* [ABOUT THIS TASK]
Retype the records word for word. Skip every image.

Pixel coordinate grounding data:
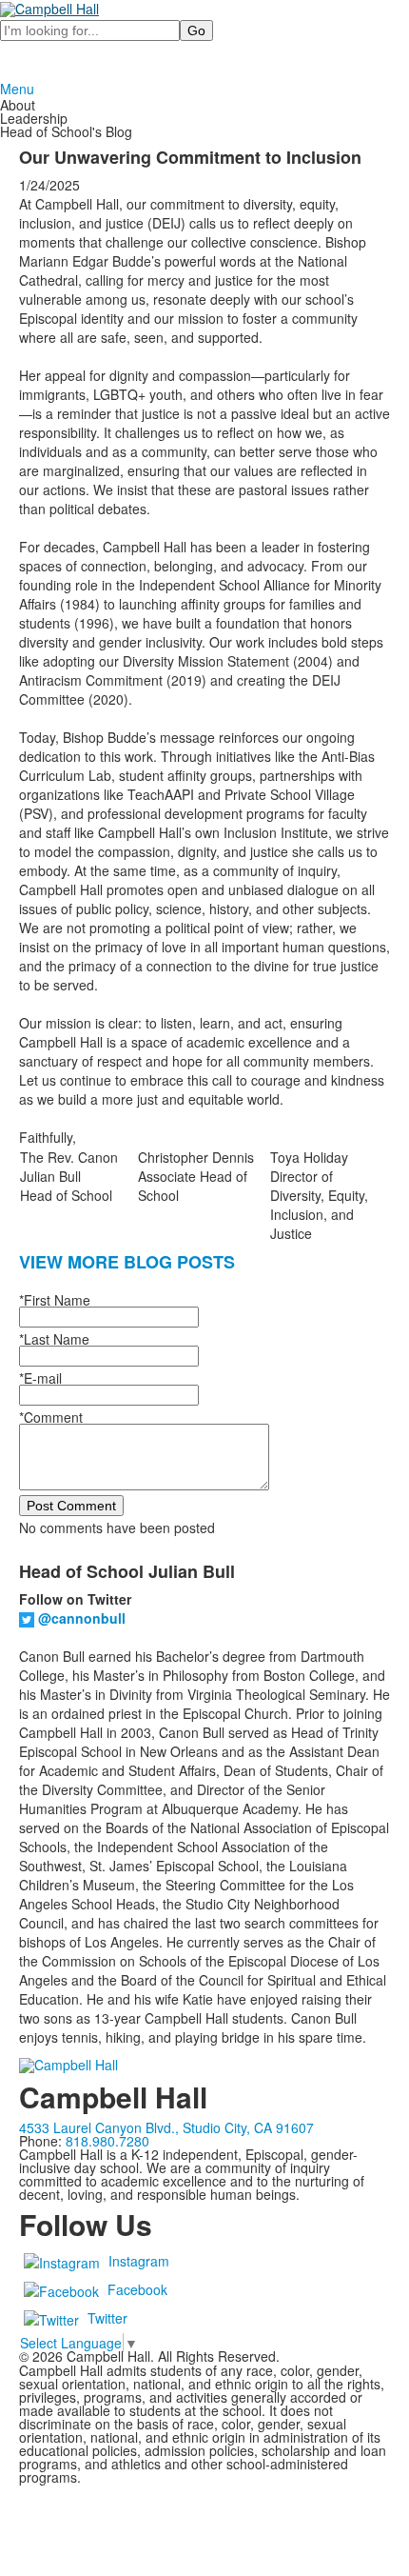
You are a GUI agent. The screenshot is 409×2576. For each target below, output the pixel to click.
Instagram (138, 2259)
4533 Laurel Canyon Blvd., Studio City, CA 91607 (166, 2127)
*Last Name (54, 1338)
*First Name (54, 1299)
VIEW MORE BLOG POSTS (127, 1261)
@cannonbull (82, 1617)
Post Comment (71, 1505)
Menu (17, 88)
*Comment (51, 1417)
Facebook (137, 2288)
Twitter (107, 2316)
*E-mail (40, 1378)
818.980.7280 (107, 2140)
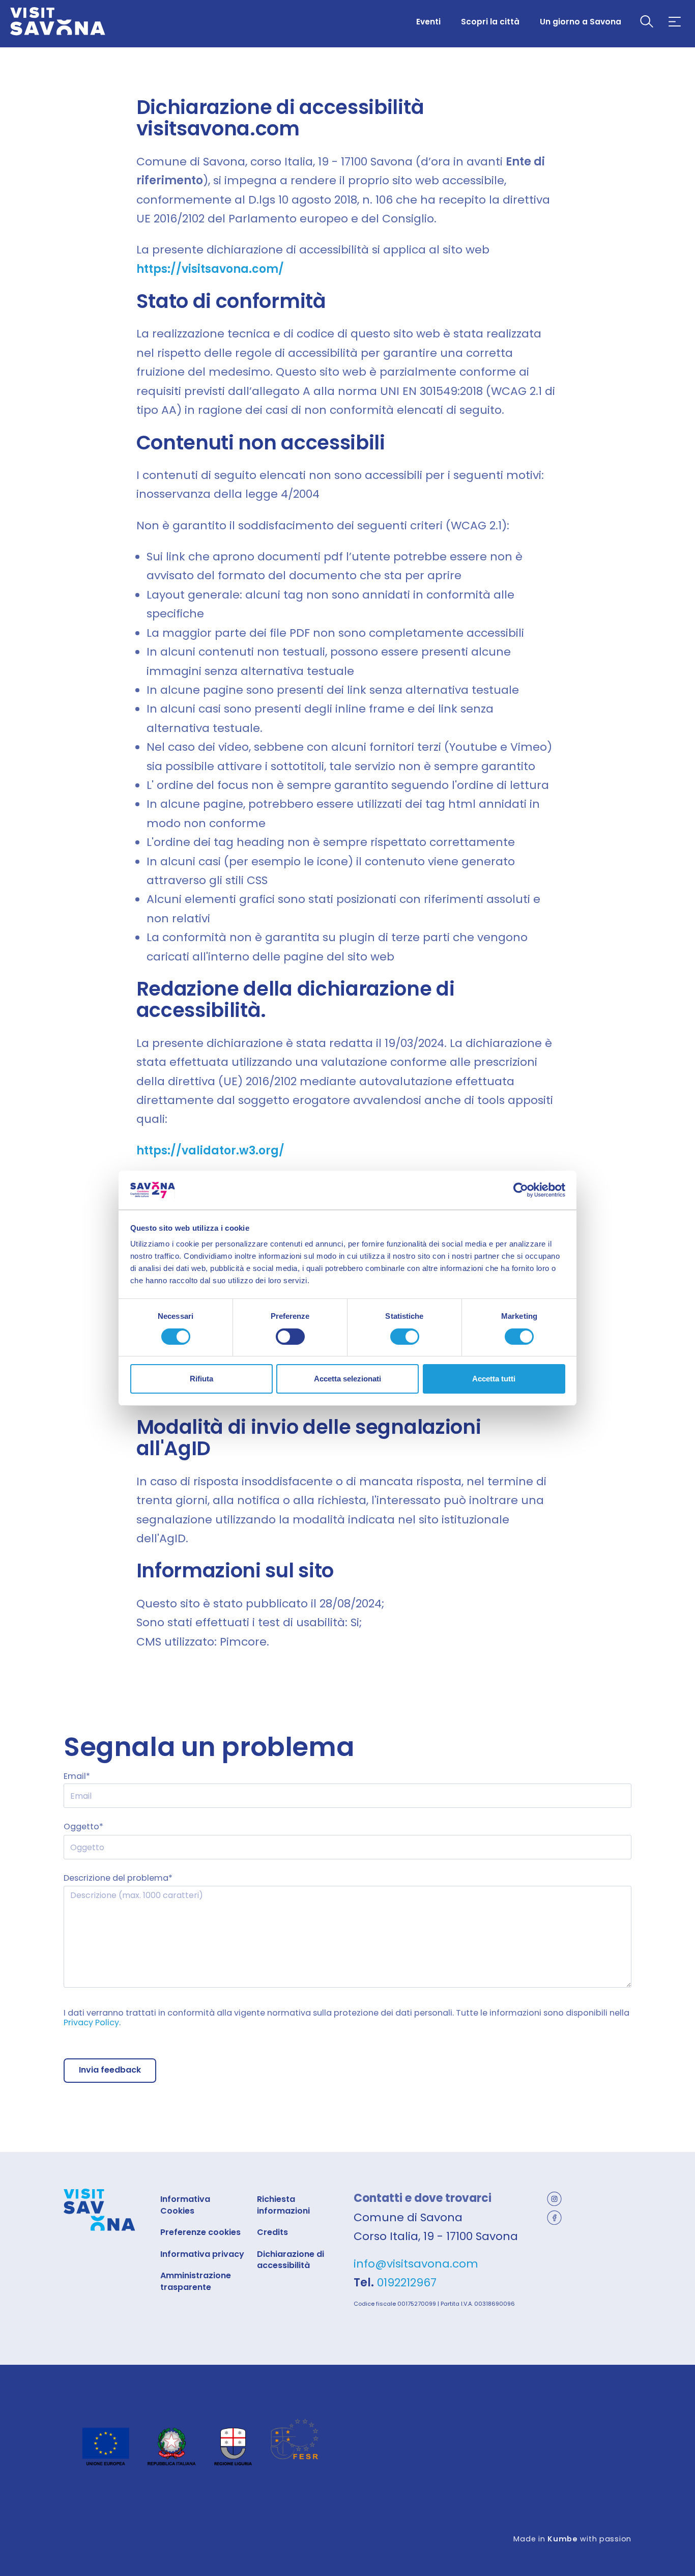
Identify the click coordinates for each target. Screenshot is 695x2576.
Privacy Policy (91, 2022)
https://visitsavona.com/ (210, 269)
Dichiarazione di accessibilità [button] (290, 2260)
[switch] (290, 1336)
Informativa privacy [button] (202, 2254)
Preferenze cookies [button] (200, 2232)
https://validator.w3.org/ (210, 1150)
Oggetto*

* [FINAL ANSWER]
You are a GUI agent. The screenshot is 409×2576. For each target below, output the pixel to click.
Instagram (138, 2259)
4533 Laurel Canyon Blvd., Studio City, CA 91607 (166, 2127)
*Last Name (54, 1338)
*First Name (54, 1299)
VIEW MORE BLOG POSTS (127, 1261)
@cannonbull (82, 1617)
Post Comment (71, 1505)
Menu (17, 88)
*Comment (51, 1417)
Facebook (137, 2288)
Twitter (107, 2316)
*E-mail (40, 1378)
818.980.7280 (107, 2140)
Identify the click coordinates for each target. Screenshot is 695x2576.
Privacy Policy (91, 2022)
https://visitsavona.com/ (210, 269)
Dichiarazione di accessibilità [button] (290, 2260)
[switch] (290, 1336)
Informativa privacy [button] (202, 2254)
Preferenze cookies [button] (200, 2232)
https://validator.w3.org/ (210, 1150)
Oggetto*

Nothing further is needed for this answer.